That of performing statistical comparisons many times and the risk of arriving at false positive conclusions. Today, we discuss these concepts in terms that anyone can understand. We're here to talk about the complexities of multiple comparison procedures. And that was described in an article published in the August sixth, 2014 issue of ''JAMA''. Today, in the JAMAevidence podcast, we have the expert on the topic who wrote the article. So, why don't we begin by having you introduce yourself? >> My name is Jing Cao. I'm Associate Professor of Statistics at Southern Methodist University.
>> We start with a traditional explanation of the risk for making false conclusions when performing too many statistical tests on the same data, looking at the same research questions. Bear with me. The easy explanation comes later. >> In the traditional application of hypothesis testing, one has a single primary outcome. And the goal is to define procedure for testing the hypothesis about that outcome. And because of the randomness, we want to control the chance of falsely concluding there is a significant effect.
So, the traditional type I error and the corresponding P-value are used to guard that. So, that there's only a very small chance of falsely concluding there is a significant effect when, in fact, there is none such significant effect. >> When discussing statistics, there's a tendency to get lost in the terminology. Terminology that's confusing because of awkward language. The use of double negatives and the like. So, before we get too deep into this discussion, let's define some terms.

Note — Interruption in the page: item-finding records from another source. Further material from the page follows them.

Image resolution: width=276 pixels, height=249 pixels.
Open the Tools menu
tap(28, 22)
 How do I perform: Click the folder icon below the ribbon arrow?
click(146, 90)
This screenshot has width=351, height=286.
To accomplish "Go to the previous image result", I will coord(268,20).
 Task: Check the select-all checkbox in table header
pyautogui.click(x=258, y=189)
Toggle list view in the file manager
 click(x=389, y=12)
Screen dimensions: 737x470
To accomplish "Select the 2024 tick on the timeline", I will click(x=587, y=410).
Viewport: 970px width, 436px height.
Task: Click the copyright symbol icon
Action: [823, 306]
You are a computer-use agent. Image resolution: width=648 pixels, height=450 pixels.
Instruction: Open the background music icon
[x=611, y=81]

These definitions come from the JAMAevidence glossary of statistical terminology found at jamaevidence.com. A null hypothesis is a statement used in statistics asserting that no true difference exists between comparison groups. False positives occur when somebody doesn't have the problem you're looking for, but when you do a statistical test, it comes up positive for the disorder. Type I error is also called alpha error. This is an error created by rejecting a null hypothesis when, in fact, it's true. In other words, investigators might conclude that an association exists among variables when it actually doesn't.

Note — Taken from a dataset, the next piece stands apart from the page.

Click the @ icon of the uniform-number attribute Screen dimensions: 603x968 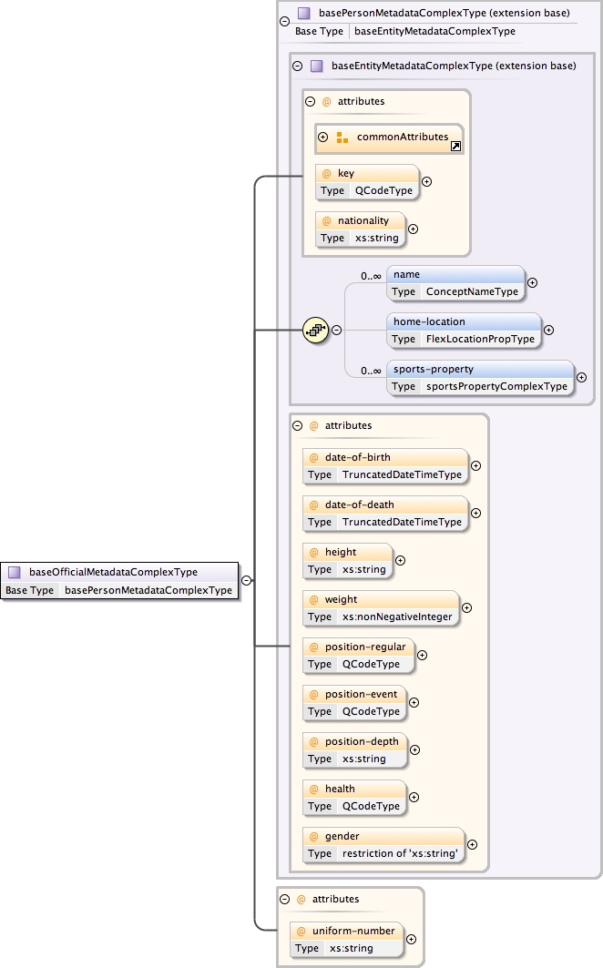(x=302, y=931)
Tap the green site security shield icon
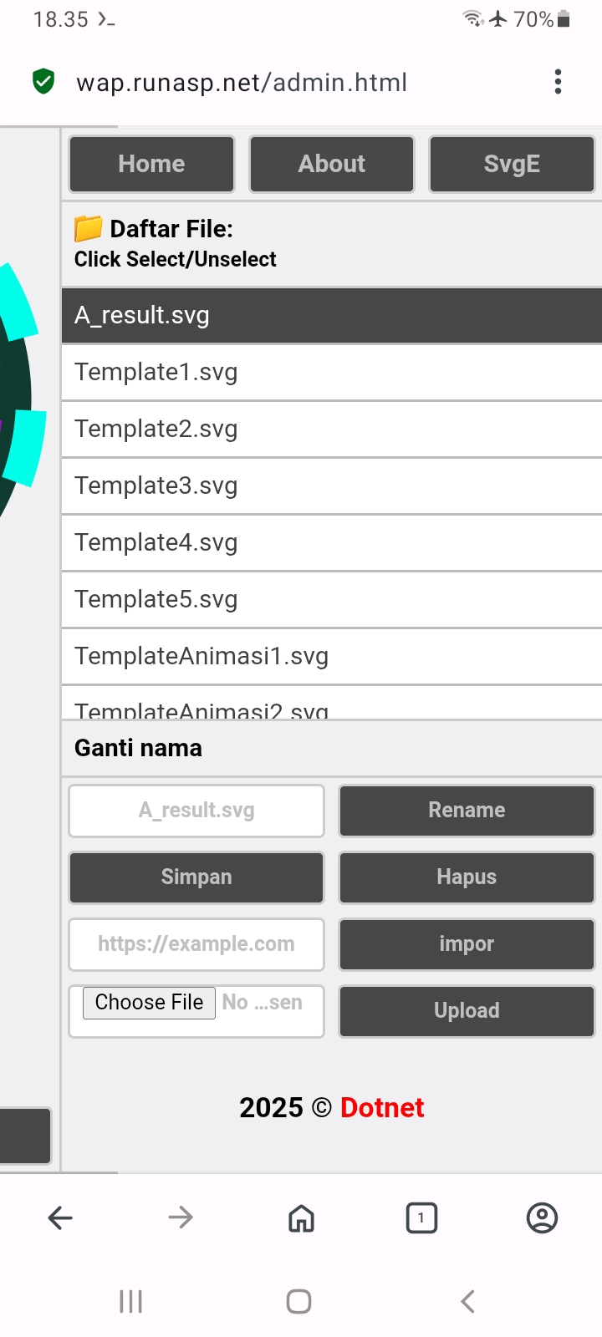Image resolution: width=602 pixels, height=1337 pixels. tap(43, 82)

Type II error is also called a beta error. That's an error created by accepting a null hypothesis when it's actually false. In other words, investigators might conclude that no association exists among variables when, in fact, there is an association. The false discovery rate is the expected proportion of false positives observed among all discoveries. The family-wise error rate is the probability that quantifies the risk of making any false positive imprints by a group or family of tests.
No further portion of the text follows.